The Ryan plan also resembles the health insurance model developed over the years in Germany. Under the German system, seniors choose insurance coverage from among a list of approved, competing nongovernmental "sickness funds" (Krankenkassen). Those insurers, in turn, pay for healthcare provided by private physicians and hospitals with beneficiaries and the government each paying a share of healthcare premiums.

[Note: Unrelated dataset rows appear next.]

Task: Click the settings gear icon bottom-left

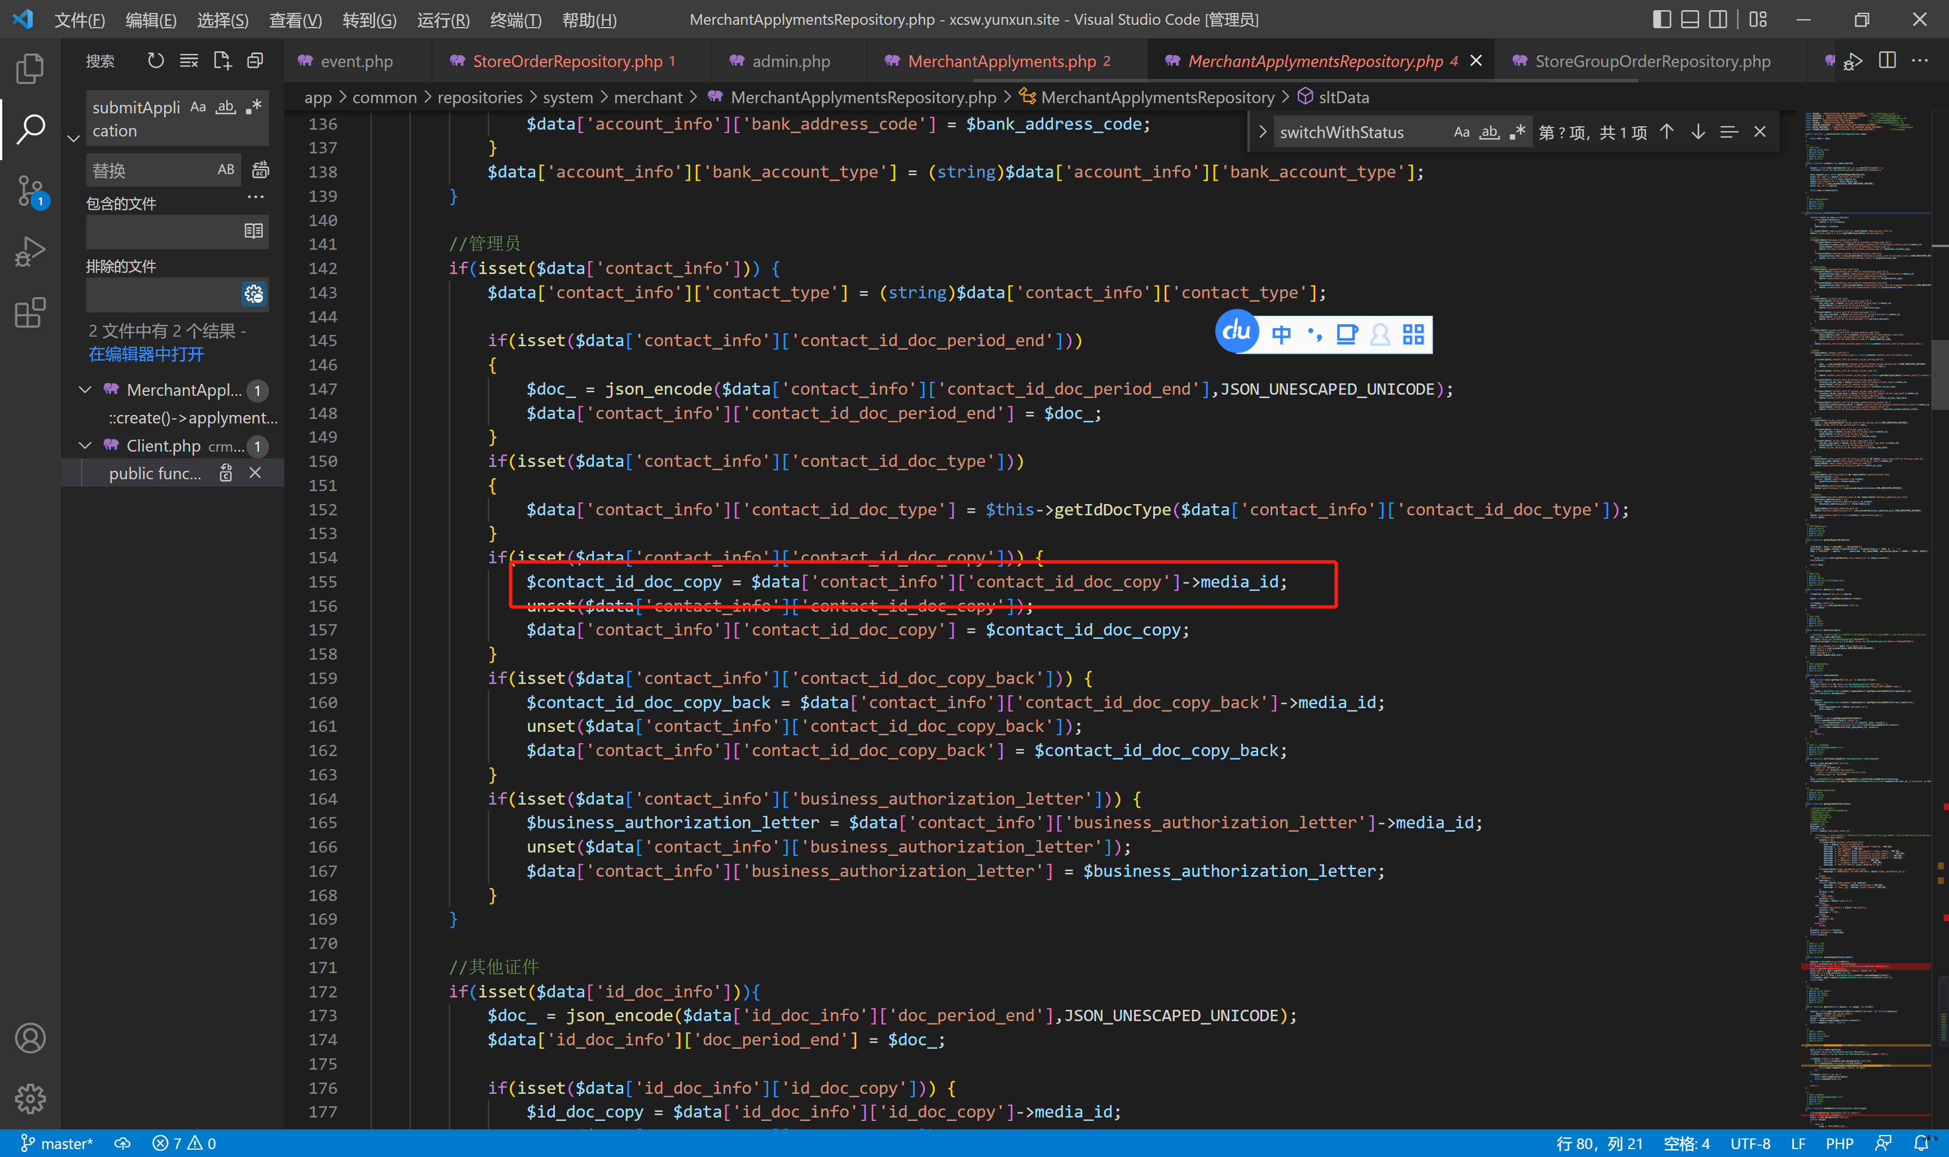Action: [x=30, y=1098]
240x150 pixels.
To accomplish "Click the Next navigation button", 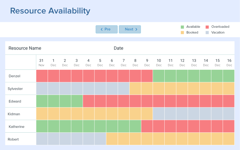I will (x=130, y=29).
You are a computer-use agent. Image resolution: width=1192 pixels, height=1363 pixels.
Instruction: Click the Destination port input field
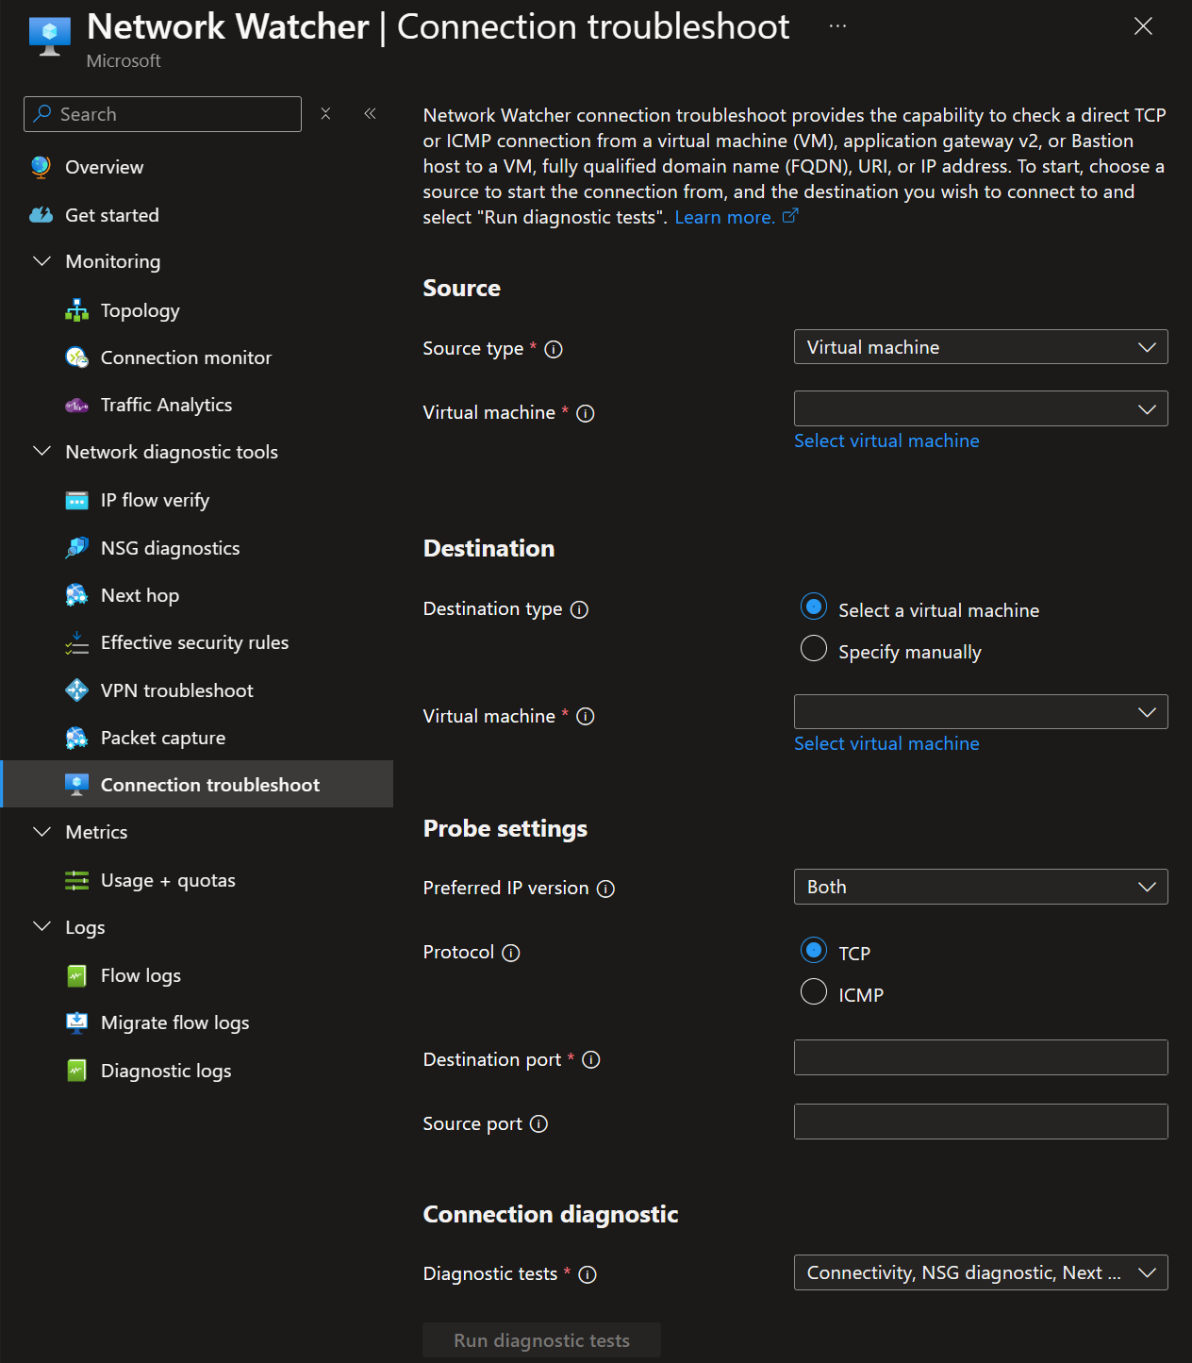pyautogui.click(x=980, y=1057)
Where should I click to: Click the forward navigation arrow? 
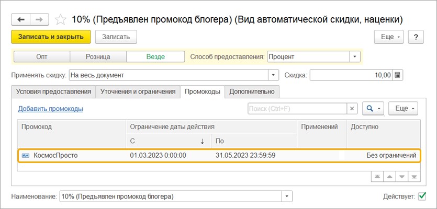coord(39,19)
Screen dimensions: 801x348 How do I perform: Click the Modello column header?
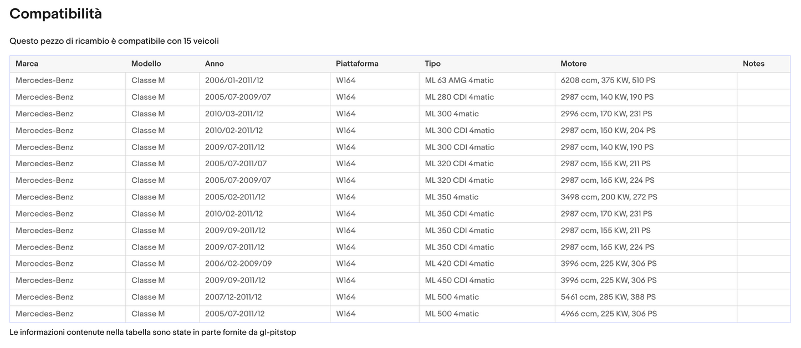pos(146,64)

A comparison with the German system reveals Germany achieves satisfactory healthcare at about one-half the per capita cost presently experienced in the United States, but also highlights similarities and differences between the two approaches:
In contrast to the rhetoric of Ryan-plan supporters, the German system does not achieve its results primarily by unleashing the forces of competition. In fact, both the German system and the Ryan plan explicitly prohibit one of the main forms of competition among insurance companies, namely, the use of experience rating, that is, the practice of differentiating premiums according to demographics, health status, past health care use, and similar factors. Experience rating in health insurance leads to "cherry picking," in which insurers compete to lower their premiums by excluding all but the healthiest customers. Under such a system, the very elderly and those with chronic illnesses are likely to find that insurance is unaffordable or completely unavailable.